Ditinjau dari aspek sumber daya manusia di bidang kesehatan, drg. Aloysius Giay mengungkapkan terdapat 316 dokter umum, 85 dokter spesialis, 35 dokter Gigi yang semuanya hanya terfokus pada daerah ibukota Papua. Ia menilai jumlah tenaga kesehatan sangat terbatas[7]. Lalu, persoalan serius terkait pengadaan alat-alat medis yang sangat memprihatinkan. Misalnya, kondisi di RSUD Dok II Jayapura, sebuah rumah sakit yang menjadi rujukan nasional di wilayah Papua sangat menyedihkan.
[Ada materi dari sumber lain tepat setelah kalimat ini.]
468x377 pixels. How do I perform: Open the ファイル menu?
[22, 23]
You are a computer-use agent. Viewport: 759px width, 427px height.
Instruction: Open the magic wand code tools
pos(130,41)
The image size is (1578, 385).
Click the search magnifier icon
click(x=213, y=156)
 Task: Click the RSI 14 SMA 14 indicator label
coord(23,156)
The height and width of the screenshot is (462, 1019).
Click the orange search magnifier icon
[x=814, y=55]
Antara lain, tidak adanya CT-Scan sebagai teknologi diagnosis mutakhir terhadap berbagai penyakit saraf dan kardiovaskular. Alat ini baru diadakan pada awal tahun 2017 silam pada masa kepemimpin Gubernur Lukas Enembe.
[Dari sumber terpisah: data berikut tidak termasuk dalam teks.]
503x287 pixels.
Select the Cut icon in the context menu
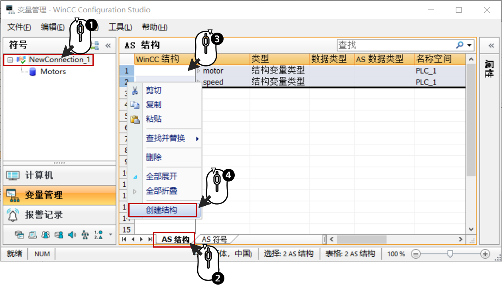[135, 91]
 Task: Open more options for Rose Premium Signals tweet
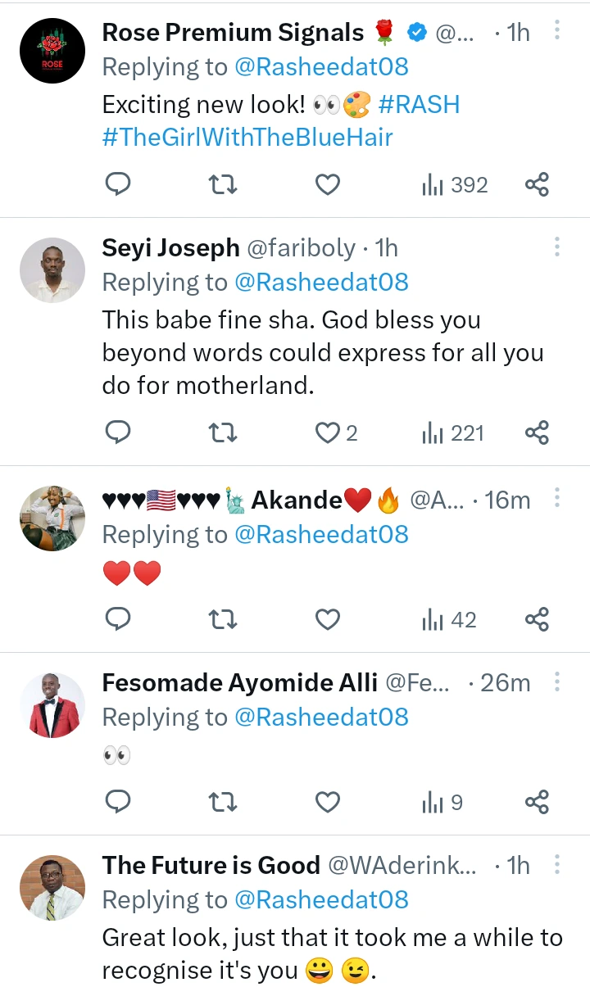coord(557,31)
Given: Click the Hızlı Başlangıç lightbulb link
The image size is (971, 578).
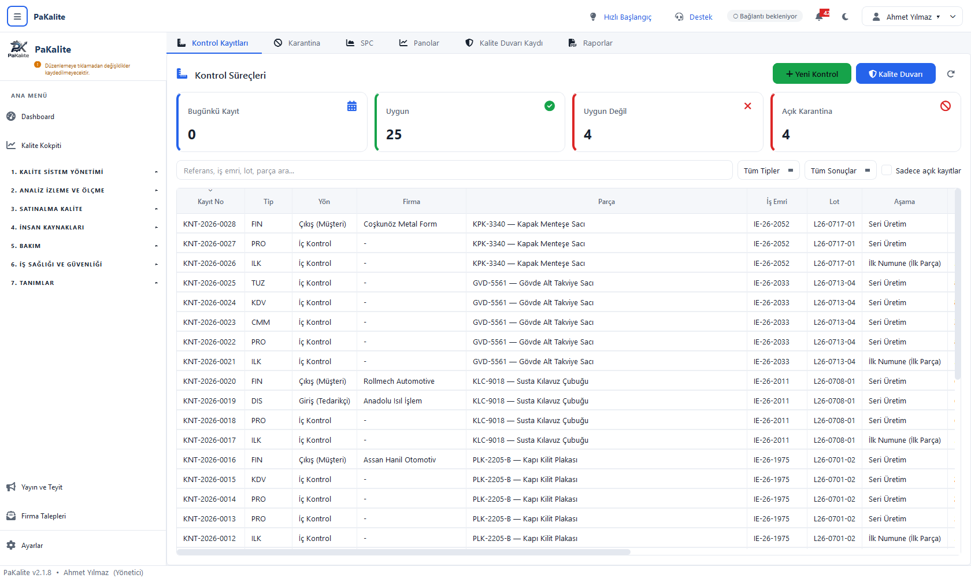Looking at the screenshot, I should pyautogui.click(x=620, y=17).
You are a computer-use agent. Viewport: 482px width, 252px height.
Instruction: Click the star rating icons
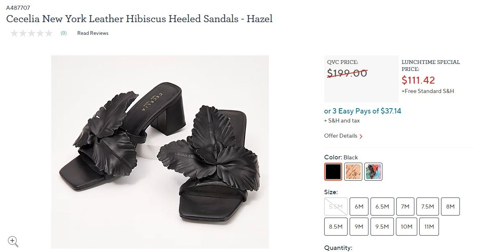(x=31, y=33)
Kemudian beberapa fasilitas kamar operasi di RSUD Dok II yang selama ini dikeluhkan oleh sejumlah dokter spesialis seperti, CT Scan, Laparoskopi, Brankoskopi, Endoskopi, Mikroskop Mata, ESWL atau alat penghancur batu ginjal serta penambahan mesin hemodialisa atau cuci darah, yang awalnya berjumlah empat buah kini bertambah menjadi 12 buah. Selain itu, terdapat pula Instalasi Diagnostik Invasif dan Intervensi Jantung dan Pembuluh Darah yang dilengkapi Cath Lab atau Katerisasi Jantung dan Angiografi serta Extracorporeal shock wave lithotripsy (ESWL) yang semuanya baru diadakan pada tahun ini.

Kegagalan Negara

Berbicara tentang realitas masalah Papua, tidak akan pernah berkesudahan. Persepsi dan tingkat kepercayaan masyarakat Papua terhadap negara saat ini rendah. Langkah dan tindakan pemerintah di Jakarta dalam krisis kesehatan di Papua tidak akan mengubah persepsi masyarakat tentang kegagalan negara di Tanah Papua.
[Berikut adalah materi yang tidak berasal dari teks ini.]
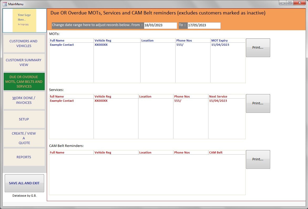Open CREATE / VIEW A QUOTE
Image resolution: width=308 pixels, height=209 pixels.
24,138

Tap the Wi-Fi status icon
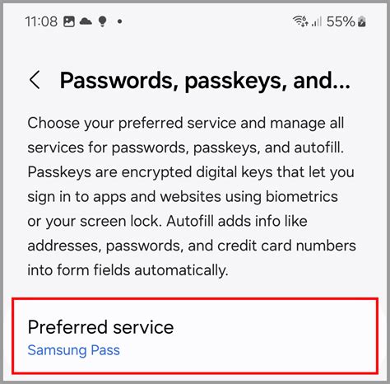[x=300, y=21]
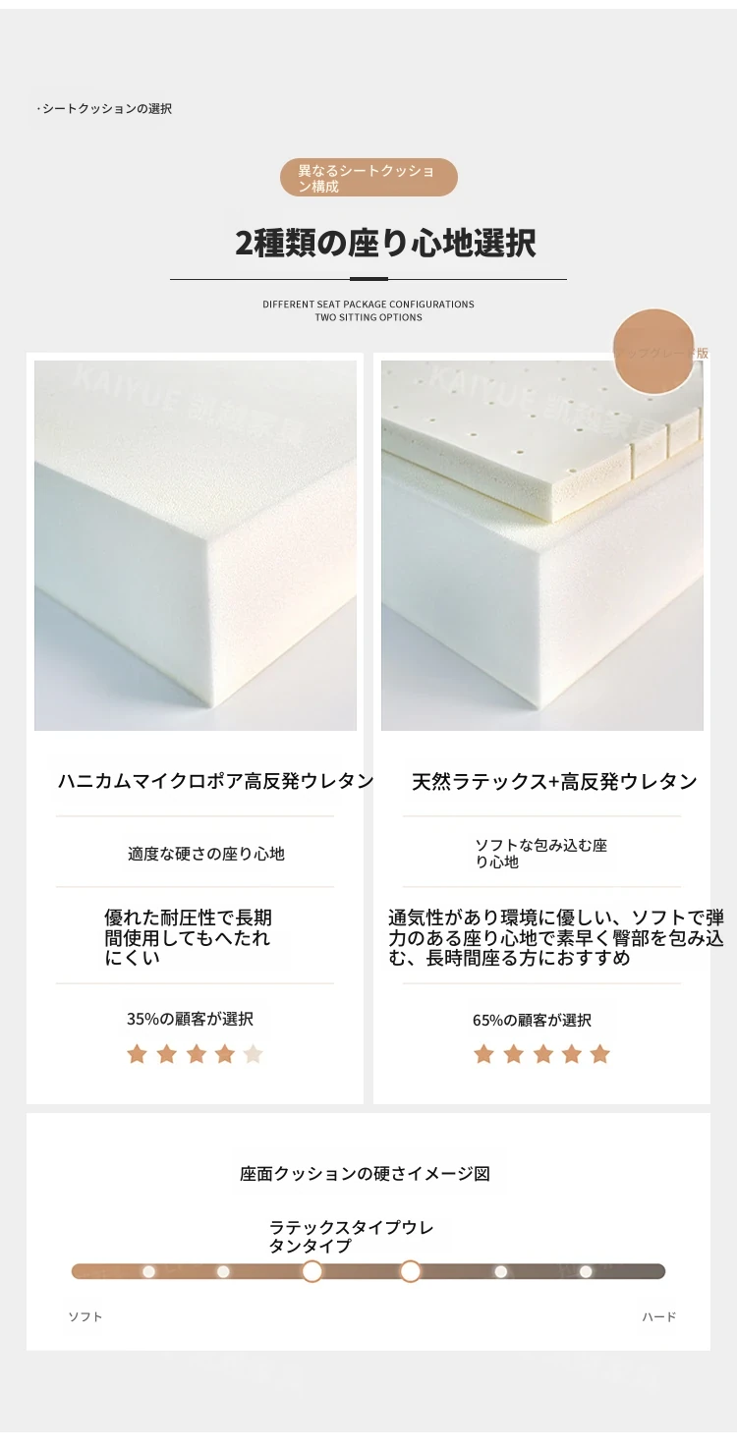The width and height of the screenshot is (737, 1447).
Task: Click the first star under 35% rating
Action: coord(137,1054)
Menurut saya persoalan Papua harus diselesaikan secara sistematis dan menyeluruh dengan menyentuh akar persoalannya. Saat ini, persoalan integrasi politik dan sosial Papua melahirkan pertentangan antara orang Papua, rakyat Papua dan negara. Sehingga, perlu sebuah dialog politik yang menyeluruh.

Dialog politik ini dilakukan untuk membangun kepercayaan bersama. Kepercayaan masyarakat Papua turut mempengaruhi upaya pemerintah melaksanakan program-program pembangunan, termasuk persoalan mendasar seperti kesehatan dan pendidikan. Bagi masyarakat Papua, berbagai peristiwa kematian anak-anak karena wabah penyakit adalah bagian dari kegagalan negara dalam melindungi, memenuhi, dan menjamin hak-hak rakyat Papua. (*)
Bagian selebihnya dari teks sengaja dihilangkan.